Work required » From the first line to the last, copy the data below word for word.

Information given »
──────────────────────────────

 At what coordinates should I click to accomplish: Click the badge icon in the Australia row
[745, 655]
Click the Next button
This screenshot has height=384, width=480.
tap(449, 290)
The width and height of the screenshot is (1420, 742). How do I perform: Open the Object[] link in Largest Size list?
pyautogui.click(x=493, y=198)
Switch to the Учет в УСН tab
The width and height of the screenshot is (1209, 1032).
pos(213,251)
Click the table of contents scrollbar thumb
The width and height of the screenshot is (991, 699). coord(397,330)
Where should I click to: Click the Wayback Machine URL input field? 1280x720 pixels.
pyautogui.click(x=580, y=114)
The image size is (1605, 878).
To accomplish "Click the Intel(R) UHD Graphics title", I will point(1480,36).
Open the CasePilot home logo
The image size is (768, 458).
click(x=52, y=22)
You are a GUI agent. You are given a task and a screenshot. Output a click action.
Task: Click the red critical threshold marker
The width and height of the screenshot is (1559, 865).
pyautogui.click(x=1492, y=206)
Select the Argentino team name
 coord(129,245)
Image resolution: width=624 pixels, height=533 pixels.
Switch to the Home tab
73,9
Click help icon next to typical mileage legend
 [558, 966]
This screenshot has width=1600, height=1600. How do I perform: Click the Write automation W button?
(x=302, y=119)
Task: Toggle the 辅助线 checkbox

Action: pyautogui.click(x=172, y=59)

──────────────────────────────

Answer to the exercise »
 At what coordinates should I click to accomplish: Click the badge icon in the Australia row
[745, 655]
Click the Next button
This screenshot has height=384, width=480.
tap(449, 290)
The width and height of the screenshot is (1420, 742). How do I perform: Open the Object[] link in Largest Size list?
pyautogui.click(x=493, y=198)
Switch to the Учет в УСН tab
The width and height of the screenshot is (1209, 1032).
pos(213,251)
Click the table of contents scrollbar thumb
The width and height of the screenshot is (991, 699). coord(397,330)
Where should I click to: Click the Wayback Machine URL input field? 1280x720 pixels.
pyautogui.click(x=580, y=114)
The image size is (1605, 878).
To accomplish "Click the Intel(R) UHD Graphics title", I will point(1480,36).
Open the CasePilot home logo
The image size is (768, 458).
click(x=52, y=22)
You are a GUI agent. You are given a task and a screenshot. Output a click action.
Task: Click the red critical threshold marker
The width and height of the screenshot is (1559, 865).
pyautogui.click(x=1492, y=206)
Select the Argentino team name
 coord(129,245)
Image resolution: width=624 pixels, height=533 pixels.
Switch to the Home tab
73,9
Click help icon next to typical mileage legend
 [558, 966]
This screenshot has width=1600, height=1600. How do I perform: Click the Write automation W button?
(x=302, y=119)
Task: Toggle the 辅助线 checkbox

Action: pyautogui.click(x=172, y=59)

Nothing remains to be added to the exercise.